Dějiny věd a techniky, No. 1, Vol. XLVIII (2015)

AS AN INTRODUCTION TO 2015

DVT 151, 3
150 let od prezentace výsledků experimentálních výzkumů Gregora J. Mendela
Michal V. Šimůnek

150 years since the presentation of results of G. J. Mendel’s experimental research.
This concise essay reflects on the 150th anniversary of the presentations of the results of Mendel’s experiments against the background of the formation of the study of genetics during the 20th century.

Key-words: Gregor J. Mendel ● history of genetics ● heredity

Summary: The text recalls how the commemoration of successive anniversaries of Gregor Johann Mendel (1822–1884) during the 20th century, especially the anniversary of his birth (1922) and the publication his long-time experiments with plant hybrids (1965), mirrored changing eras, the development of the field of genetics, and emergence of the other disciplines derived from genetics. The anniversaries connected with Mendel’s life and work were historically important and even acted as catalysts for further developments in the field.

PAPERS

DVT 151, 6
Od medicíny k botanice: milník Zalužanský
Lucie Čermáková – Jan Janko

From Medicine to Botany – Milestone Zalužanský.
A number of Czech researchers have been devoting their attention to the personality and work of Adam Zalužanský of Zalužany, yet the examination and evaluation of his most interesting work – the botanical treatise Methodi herbariae libri tres – is still insufficient. Somehow the chapter on plant sexuality has been overestimated, although it does not hold any outstanding position either in the treatise itself or in the realm of Renaissance botany.
○ ○ ○
# WHAT YOU SHOULD DO
Transcribe the journal contents page, starting at "This concise essay" and ending at "in the field.". Nothing in the listing is needed for this work.

# DATA TO EXAMINE
○ ○ ○
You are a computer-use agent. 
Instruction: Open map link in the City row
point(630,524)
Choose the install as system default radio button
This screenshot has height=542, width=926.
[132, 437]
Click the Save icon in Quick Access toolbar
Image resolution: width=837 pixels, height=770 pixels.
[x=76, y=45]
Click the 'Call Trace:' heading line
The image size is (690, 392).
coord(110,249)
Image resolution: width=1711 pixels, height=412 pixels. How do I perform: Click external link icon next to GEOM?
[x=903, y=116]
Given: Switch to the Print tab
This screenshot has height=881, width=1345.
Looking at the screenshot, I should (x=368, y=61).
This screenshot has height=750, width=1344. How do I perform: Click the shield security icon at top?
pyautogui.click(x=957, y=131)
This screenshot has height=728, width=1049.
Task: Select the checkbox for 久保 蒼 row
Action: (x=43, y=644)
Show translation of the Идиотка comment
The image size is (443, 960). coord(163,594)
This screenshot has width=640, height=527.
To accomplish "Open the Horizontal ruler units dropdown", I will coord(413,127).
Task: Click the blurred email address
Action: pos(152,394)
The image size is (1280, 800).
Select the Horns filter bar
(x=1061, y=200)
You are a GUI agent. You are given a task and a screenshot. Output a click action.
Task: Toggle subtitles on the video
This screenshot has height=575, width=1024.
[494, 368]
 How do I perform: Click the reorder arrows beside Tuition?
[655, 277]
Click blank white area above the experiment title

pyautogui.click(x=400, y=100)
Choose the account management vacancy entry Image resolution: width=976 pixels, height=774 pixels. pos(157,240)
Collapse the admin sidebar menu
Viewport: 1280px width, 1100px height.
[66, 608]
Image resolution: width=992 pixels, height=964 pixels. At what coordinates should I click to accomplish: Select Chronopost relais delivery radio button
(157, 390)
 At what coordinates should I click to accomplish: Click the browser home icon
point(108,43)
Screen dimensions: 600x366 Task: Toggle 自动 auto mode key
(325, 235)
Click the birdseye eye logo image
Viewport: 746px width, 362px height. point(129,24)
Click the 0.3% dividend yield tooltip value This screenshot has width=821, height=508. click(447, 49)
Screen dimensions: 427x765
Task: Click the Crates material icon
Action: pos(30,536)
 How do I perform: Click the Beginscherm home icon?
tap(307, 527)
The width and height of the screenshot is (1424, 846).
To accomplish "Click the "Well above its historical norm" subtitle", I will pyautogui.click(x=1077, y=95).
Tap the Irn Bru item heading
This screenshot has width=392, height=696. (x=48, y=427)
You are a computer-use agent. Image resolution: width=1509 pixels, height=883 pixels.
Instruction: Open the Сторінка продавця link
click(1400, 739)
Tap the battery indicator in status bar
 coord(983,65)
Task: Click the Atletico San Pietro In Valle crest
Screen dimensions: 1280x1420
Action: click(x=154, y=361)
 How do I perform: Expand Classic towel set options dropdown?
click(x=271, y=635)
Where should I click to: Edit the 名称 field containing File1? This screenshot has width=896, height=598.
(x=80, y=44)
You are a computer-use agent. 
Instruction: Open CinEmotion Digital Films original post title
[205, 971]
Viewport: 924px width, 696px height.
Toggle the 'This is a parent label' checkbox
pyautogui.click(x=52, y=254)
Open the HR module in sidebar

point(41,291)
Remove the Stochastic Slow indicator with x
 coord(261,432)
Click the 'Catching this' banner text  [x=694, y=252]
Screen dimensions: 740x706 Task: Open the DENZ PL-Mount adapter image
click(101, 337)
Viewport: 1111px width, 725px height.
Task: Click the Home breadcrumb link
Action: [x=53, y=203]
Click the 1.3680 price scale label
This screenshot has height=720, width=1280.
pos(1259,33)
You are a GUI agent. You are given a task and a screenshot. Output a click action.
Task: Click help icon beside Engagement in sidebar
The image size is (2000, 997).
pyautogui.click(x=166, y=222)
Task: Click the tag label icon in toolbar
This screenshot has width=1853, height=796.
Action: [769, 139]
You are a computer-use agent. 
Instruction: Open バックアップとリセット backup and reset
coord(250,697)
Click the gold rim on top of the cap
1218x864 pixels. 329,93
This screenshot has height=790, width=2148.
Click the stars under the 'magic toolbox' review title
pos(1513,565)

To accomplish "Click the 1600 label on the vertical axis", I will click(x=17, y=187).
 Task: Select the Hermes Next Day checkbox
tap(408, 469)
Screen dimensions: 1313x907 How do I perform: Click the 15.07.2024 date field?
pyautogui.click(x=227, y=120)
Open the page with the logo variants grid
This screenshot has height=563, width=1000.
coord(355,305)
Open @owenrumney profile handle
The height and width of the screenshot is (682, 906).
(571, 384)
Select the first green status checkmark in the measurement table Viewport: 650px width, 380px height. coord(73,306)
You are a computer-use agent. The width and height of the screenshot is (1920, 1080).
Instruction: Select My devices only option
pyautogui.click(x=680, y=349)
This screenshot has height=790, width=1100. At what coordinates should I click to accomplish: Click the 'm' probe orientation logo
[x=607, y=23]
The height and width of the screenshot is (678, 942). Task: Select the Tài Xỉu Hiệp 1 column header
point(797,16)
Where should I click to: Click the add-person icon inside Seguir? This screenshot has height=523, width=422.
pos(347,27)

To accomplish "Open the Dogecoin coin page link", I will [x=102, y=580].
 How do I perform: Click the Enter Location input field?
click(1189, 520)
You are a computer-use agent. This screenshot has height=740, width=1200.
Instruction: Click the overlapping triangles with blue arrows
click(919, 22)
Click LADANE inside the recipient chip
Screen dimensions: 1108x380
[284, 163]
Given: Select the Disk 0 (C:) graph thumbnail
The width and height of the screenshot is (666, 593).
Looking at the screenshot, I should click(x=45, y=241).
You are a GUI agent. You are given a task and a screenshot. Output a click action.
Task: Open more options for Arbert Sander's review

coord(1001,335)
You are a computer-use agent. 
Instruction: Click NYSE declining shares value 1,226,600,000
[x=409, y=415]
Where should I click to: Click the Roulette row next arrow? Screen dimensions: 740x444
○ ○ ○
# PROBLEM SOLUTION
This concise essay reflects on the 150th anniversary of the presentations of the results of Mendel’s experiments against the background of the formation of the study of genetics during the 20th century.

Key-words: Gregor J. Mendel ● history of genetics ● heredity

Summary: The text recalls how the commemoration of successive anniversaries of Gregor Johann Mendel (1822–1884) during the 20th century, especially the anniversary of his birth (1922) and the publication his long-time experiments with plant hybrids (1965), mirrored changing eras, the development of the field of genetics, and emergence of the other disciplines derived from genetics. The anniversaries connected with Mendel’s life and work were historically important and even acted as catalysts for further developments in the field.